Localement, dès 2017, le Port de Marseille Fos, le CCIMP, Aix Marseille Université et leurs partenaires ont mis en place un French Smart Port in Med. Il ambitionne de construire le port du futur, de répondre aux enjeux de transition. Objectifs : améliorer la performance économique et environnementale de l’écosystème portuaire, logistique et industriel. Créer de nouvelles sources de valeur et d’emploi. Renforcer les relations et les interactions entre le Port et le territoire métropolitain. Enfin, promouvoir la place portuaire.

Cela passe notamment par l’organisation du « Smart Port Challenge » qui font du Port et du territoire les terrains d’expérimentation de nouveaux usages, applications, dispositifs et démonstrateurs. Vous trouverez ici les défis proposés et relevés en 2022.

 

  • Le fonds Héritage Sport. 24 entreprises pour 2024, c’est l’objectif du Fonds Héritage Sport Provence-Alpes-Côte d’Azur. Sa vocation, mobiliser les entreprises régionales au profit du rayonnement de la région Sud et de la réussite de ses champions. Ils seraient 99 d’après la Maison Régionale de la Haute Performance. Des dons bienvenus pour des athlètes qui ne roulent pas sur l’or. Récemment, un reportage de « Complément d’enquête » révélait en effet que la moitié des 450 Français des JO de Rio vit avec moins de 500 euros par mois.

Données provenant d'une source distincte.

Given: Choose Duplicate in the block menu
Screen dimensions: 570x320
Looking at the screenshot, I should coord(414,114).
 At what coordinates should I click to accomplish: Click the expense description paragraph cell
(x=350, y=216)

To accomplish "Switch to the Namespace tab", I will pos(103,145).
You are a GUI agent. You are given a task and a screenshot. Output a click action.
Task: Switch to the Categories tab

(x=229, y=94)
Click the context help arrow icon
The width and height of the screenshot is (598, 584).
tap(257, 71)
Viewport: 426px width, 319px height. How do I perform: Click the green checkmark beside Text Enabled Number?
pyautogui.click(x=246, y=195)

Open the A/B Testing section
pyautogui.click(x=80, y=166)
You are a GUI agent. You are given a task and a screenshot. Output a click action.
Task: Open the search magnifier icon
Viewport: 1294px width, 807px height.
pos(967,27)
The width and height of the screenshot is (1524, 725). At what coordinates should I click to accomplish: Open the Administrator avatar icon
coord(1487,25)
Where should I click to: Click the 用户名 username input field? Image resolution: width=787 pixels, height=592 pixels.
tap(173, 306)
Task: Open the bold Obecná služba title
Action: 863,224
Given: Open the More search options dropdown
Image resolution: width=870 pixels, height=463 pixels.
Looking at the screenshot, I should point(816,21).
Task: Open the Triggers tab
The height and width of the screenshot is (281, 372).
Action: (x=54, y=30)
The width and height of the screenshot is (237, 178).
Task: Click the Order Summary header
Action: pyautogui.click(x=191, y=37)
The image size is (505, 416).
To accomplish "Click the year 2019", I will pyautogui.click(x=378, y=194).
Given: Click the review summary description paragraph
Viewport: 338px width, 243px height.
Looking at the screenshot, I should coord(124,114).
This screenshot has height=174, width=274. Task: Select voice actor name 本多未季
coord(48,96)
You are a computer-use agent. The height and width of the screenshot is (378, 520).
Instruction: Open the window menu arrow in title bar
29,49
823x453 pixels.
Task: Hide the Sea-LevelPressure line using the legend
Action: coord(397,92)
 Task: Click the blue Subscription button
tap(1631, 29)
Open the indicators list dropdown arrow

Sur le modèle des ateliers d’artistes de Marseille Provence 2013 capitale européenne de la culture, il s’agit donc de faire entrer le sport dans les lieux de vie et de travail. Tout en initiant de nouveaux modèles de financement. Afin de considérer les entreprises, non pas simplement comme des mécènes ou payeurs, mais des acteurs à part entière d’un projet sportif.